One thing it has definitely not provided, however, is either a “stable monetary system” or a stable economy. Our recessions have clearly been made far worse, the more the Fed has intervened. Bubbles have been popping up and popping out in huge explosions all over the place. The Great Recession was a dollar short of being a Great Depression. And stable money, itself, now there’s a fail; yet, we’re still working through one of the Fed’s biggest fails in terms of money! Some will attempt to blame this inflation fight on Biden; some on Trump; but the full truth is that none of it could have happened without the Fed’s full-throated support to create the money that stimulus is made from in order to save the economy from wreckage created by its government.
Let me draw from Glawson to lay out some of the Fed’s abject failures:
Centralized monetary control, one of the primary reasons for the Fed's establishment, is a point of contention for concerned economists. They argue that central planning of the money supply, as conducted by the Fed, leads to artificial interest rates and misallocations of resources.
It certainly has led to constant intervention in rates to try to use them to manipulate the economy. The larger the interventions, the more obvious the misallocations became as the allocations expanded into notorious bubbles. Still, the Fed keeps its place in the center of the Garden of Evil as most citizens and politicians trust Father Fed to know best.

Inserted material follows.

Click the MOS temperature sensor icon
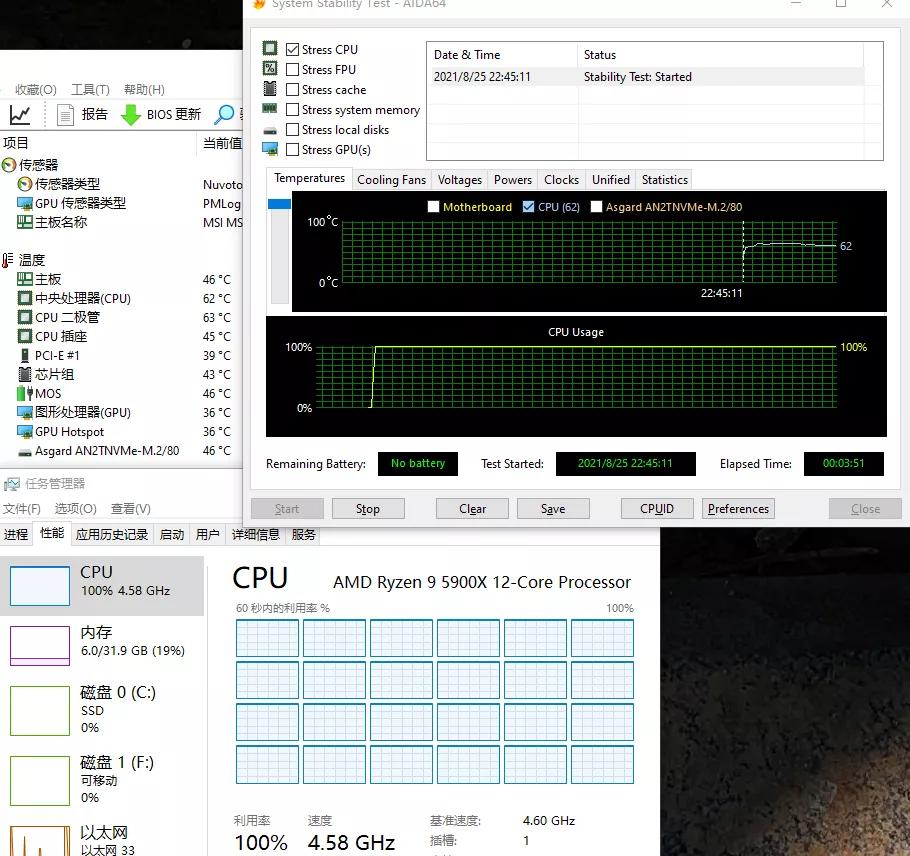The image size is (910, 856). 25,393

The Fed's ability to act as a lender of last resort is seen as promoting moral hazard, and encouraging risky behavior by financial institutions.
Again with the bubbles! They are all the proof we need of continued risky behavior since the last two massive crashes of the Great Recession and the Covidcrisis. Major crashes that require the most extraordinary “salvation” efforts by the central bank in US history seem to be happening at an alarmingly faster rate, reaching dizzying outer-atmosphere heights.
The Fed is out of touch because …
The structure of the Federal Reserve System, which includes the Board of Governors, twelve regional Federal Reserve Banks, the Federal Open Market Committee (FOMC), and member banks, is viewed as an elaborate bureaucracy that distances monetary policy from the discipline of the free market.
It has failed miserably at its prime objective:
Failure:
Despite its primary objective, the Federal Reserve has struggled with significant inflationary periods, notably in the 1970s and the post-2008 financial crisis period…. A consumer basket costing $100 in 1790 cost $2,422 in 2008. This dramatic decline largely occurred after the gold standard was abandoned in 1971, allowing the Fed unchecked control over monetary policy
The Fed has failed at creating a stable economy:
Failure:
The Federal Reserve has been criticized for its role in major economic downturns such as the Great Depression and the Great Recession. In the 1920s, it failed to prevent the stock market bubble and subsequent crash. Similarly, policies in the early 2000s, including low interest rates and inadequate regulation, are seen as contributing factors to the housing bubble and the 2008 financial crisis.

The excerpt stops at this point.